Слава богу, стрелять перестали!
Ни минуты мы нынче не спали,
И едва ли кто в городе спал:
Ночью пушечный гром грохотал,
Не до сна! Вся столица молилась,
Чтоб Нева в берега воротилась,
И минула большая беда —
Понемногу сбывает вода, —
 
 
   прочел Писарев в «Современнике» недели две спустя и решил, что Некрасов — поэт не хуже Аполлона Майкова.
   В той же книжке журнала была повесть Тургенева «Дворянское гнездо». До сих пор Писарев читал только его «Записки охотника» — и скучал над ними. Теперь Тургенев его захватил. Вспоминать и воображать разговоры его героев было увлекательно. К тому же дом Калитиных, и парк, и вся обстановка так знакомы были с детства и похожи на Знаменское. А главное — Лаврецкий влюблялся в свою кузину, и родственники негодовали. И собственная Митина жизнь, как будто еще и не начатая, в этой повести вдруг наполнилась волнением, музыкой, красотой — и казалась значительной.

Глава пятая
1859

 
   Столько событий! Появился новый журнал «Русское слово». Курочкин и Степанов основали «Искру» — сатирический еженедельник. В «Отечественных записках» начался наконец «Обломов» Гончарова — вяло, растянуто, совсем не то, что «Дворянское гнездо», а все-таки уже сейчас видно, что вещь капитальная. А «Рассвет» опаздывает, еще нет цензурного разрешения, первый блин — комом, но это пустяки.
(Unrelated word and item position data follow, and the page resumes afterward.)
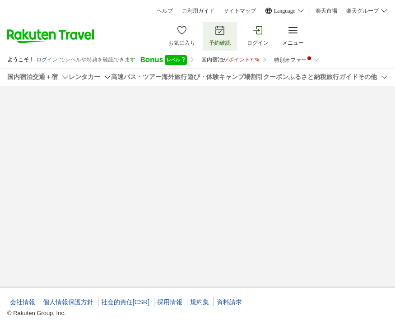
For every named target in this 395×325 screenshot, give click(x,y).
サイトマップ (239, 11)
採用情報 (169, 302)
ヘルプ (165, 11)
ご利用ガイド (198, 11)
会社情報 (22, 302)
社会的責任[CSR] (125, 302)
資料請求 (229, 302)
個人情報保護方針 (68, 302)
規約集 (199, 302)
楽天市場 (326, 11)
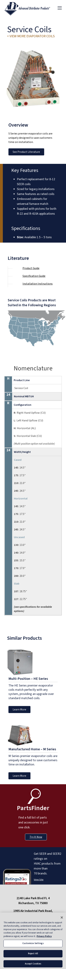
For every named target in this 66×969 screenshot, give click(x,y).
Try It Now (36, 837)
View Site (38, 879)
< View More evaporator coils (31, 36)
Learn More (19, 709)
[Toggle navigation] (59, 7)
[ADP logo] (30, 7)
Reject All (33, 955)
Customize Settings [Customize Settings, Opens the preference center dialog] (32, 945)
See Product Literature (26, 152)
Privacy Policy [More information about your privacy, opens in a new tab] (44, 938)
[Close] (62, 919)
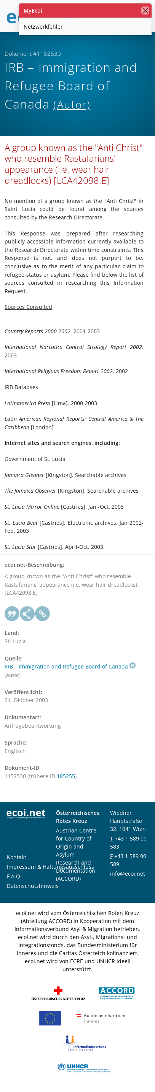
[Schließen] (145, 10)
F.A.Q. (14, 876)
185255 (66, 776)
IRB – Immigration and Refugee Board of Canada (70, 666)
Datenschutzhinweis (33, 885)
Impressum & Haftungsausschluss (50, 866)
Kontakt (16, 857)
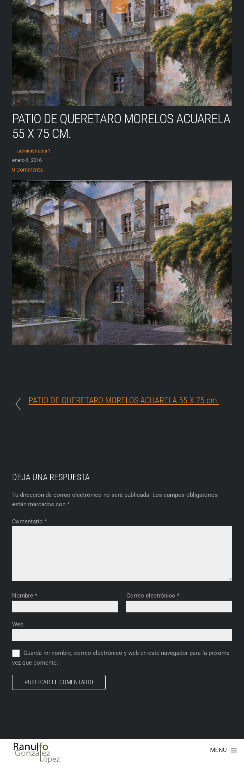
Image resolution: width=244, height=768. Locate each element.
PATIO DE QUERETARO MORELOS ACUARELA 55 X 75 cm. (121, 126)
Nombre (24, 595)
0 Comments (27, 170)
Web (17, 624)
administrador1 (33, 151)
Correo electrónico (152, 595)
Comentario (29, 521)
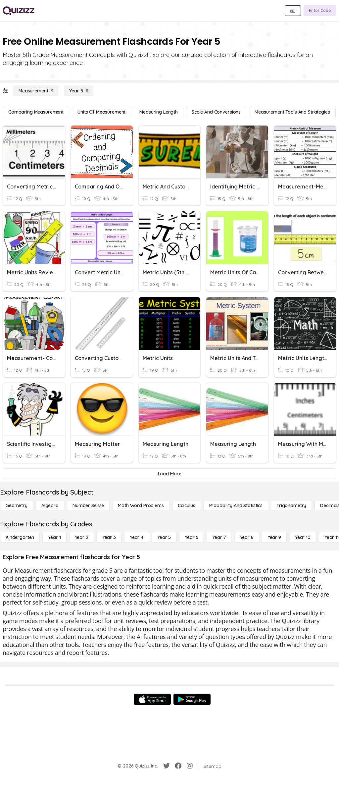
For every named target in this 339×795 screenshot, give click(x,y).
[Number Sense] (88, 505)
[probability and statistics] (236, 505)
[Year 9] (274, 537)
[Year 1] (54, 537)
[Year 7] (219, 537)
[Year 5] (78, 90)
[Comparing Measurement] (36, 112)
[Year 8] (246, 537)
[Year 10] (302, 537)
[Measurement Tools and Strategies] (292, 112)
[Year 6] (191, 537)
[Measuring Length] (158, 112)
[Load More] (169, 473)
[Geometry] (16, 505)
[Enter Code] (320, 10)
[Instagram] (190, 766)
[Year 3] (109, 537)
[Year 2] (81, 537)
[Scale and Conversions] (216, 112)
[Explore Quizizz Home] (18, 10)
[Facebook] (178, 766)
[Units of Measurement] (101, 112)
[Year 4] (136, 537)
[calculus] (186, 505)
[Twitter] (166, 766)
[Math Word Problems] (140, 505)
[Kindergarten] (20, 537)
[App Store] (152, 699)
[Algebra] (50, 505)
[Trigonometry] (291, 505)
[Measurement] (36, 90)
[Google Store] (192, 699)
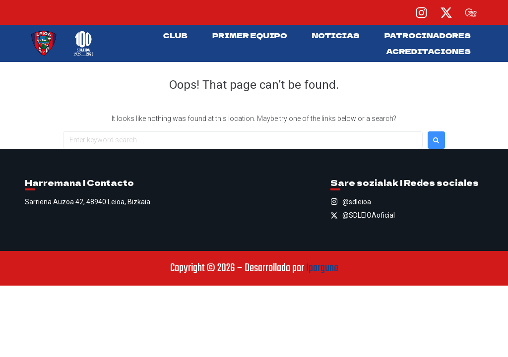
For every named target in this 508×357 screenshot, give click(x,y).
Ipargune (322, 268)
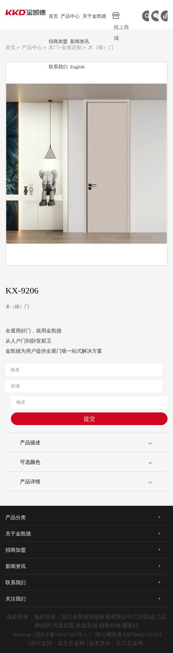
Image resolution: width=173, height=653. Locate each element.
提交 (89, 419)
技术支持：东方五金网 (116, 643)
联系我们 (58, 66)
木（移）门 (100, 47)
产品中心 (70, 16)
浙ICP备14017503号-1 (61, 634)
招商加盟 (58, 41)
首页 (53, 16)
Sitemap (22, 634)
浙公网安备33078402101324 (128, 634)
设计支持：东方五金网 (57, 643)
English (77, 66)
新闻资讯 (79, 41)
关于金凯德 (94, 16)
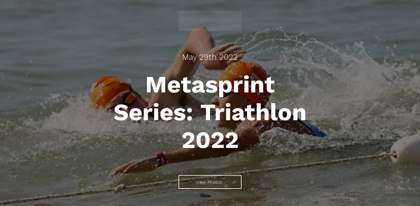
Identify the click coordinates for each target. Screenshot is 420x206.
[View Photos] (210, 182)
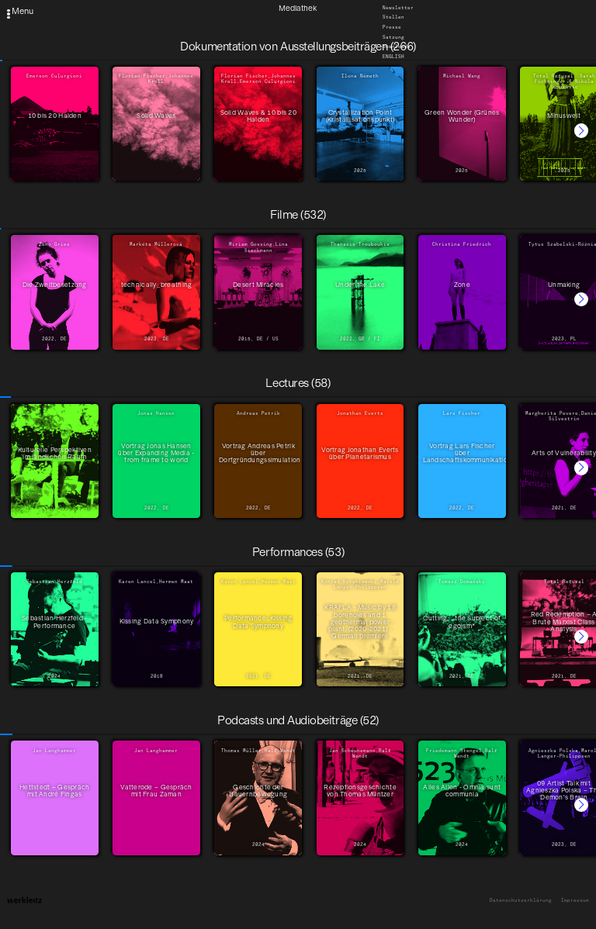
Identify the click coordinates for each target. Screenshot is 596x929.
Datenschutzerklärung (521, 900)
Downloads (397, 47)
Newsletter (398, 8)
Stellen (393, 18)
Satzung (393, 37)
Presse (392, 27)
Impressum (575, 900)
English (393, 57)
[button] (581, 130)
   Двадцать восьмого января Кремпин вручил Писареву гонорар и два экземпляра первой книжки «Рассвета». Один был тотчас отправлен в Грунец, а с другим Писарев не расставался. Это был пухлый — восемнадцать листов против обещанных публике десяти! — томик, набитый тусклой переводной беллетристикой да посредственными историческими статьями.
   Но отдел библиографии открывался предисловием, которое Писарев составил сам, потом шла дюжина его рецензий, а в конце полужирным шрифтом была набрана его подпись. Почти все статьи в журнале были анонимные, переводчики подписывались одними инициалами, а тут на видном месте стояло: Д. Писарев.
   Впервые видел он свою фамилию в печати, впервые отослал матери двадцать рублей.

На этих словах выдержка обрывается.